Dataset excerpts:
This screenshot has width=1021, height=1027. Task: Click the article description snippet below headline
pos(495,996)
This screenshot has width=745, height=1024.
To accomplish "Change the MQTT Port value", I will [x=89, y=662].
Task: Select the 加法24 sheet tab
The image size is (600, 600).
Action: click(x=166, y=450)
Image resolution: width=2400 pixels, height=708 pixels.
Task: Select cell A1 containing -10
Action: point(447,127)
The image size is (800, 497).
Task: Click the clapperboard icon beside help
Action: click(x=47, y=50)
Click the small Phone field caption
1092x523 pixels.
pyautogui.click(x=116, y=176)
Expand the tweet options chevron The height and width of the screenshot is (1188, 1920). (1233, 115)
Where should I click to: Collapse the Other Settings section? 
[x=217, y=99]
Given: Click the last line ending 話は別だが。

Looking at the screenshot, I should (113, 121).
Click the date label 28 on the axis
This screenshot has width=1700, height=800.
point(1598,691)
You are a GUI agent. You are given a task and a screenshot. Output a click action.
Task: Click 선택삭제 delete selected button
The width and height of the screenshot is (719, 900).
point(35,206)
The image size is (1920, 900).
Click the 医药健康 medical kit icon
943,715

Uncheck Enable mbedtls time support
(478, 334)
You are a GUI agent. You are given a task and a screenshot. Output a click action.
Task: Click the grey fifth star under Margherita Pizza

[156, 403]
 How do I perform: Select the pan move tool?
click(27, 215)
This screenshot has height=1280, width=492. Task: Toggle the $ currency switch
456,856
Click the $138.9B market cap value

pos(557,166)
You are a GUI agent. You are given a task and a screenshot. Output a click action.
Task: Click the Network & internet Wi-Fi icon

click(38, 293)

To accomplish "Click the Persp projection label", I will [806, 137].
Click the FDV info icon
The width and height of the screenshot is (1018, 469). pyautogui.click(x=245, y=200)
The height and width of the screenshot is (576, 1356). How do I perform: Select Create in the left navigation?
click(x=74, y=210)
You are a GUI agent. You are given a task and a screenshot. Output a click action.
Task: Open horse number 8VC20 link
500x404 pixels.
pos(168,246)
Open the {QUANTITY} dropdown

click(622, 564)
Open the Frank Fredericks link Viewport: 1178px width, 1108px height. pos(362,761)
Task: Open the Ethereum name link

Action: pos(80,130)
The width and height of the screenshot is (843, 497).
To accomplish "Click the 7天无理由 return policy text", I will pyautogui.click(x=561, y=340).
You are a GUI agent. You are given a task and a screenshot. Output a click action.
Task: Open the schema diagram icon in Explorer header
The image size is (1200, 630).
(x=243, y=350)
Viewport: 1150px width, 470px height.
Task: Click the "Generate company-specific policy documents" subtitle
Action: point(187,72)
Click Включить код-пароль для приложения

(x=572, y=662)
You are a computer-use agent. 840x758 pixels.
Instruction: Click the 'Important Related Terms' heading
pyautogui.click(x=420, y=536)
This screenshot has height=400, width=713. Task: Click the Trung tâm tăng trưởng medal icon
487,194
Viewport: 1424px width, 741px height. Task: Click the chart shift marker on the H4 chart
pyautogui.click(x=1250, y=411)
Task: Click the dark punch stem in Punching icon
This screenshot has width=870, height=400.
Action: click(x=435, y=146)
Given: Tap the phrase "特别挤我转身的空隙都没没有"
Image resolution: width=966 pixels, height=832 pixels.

• **TASK PROMPT**
Take every line from the data that includes the word "accomplish".

• **EXPECTED ANSWER**
To accomplish "Change the MQTT Port value", I will [x=89, y=662].
To accomplish "Click the Persp projection label", I will [806, 137].
To accomplish "Click the 7天无理由 return policy text", I will pyautogui.click(x=561, y=340).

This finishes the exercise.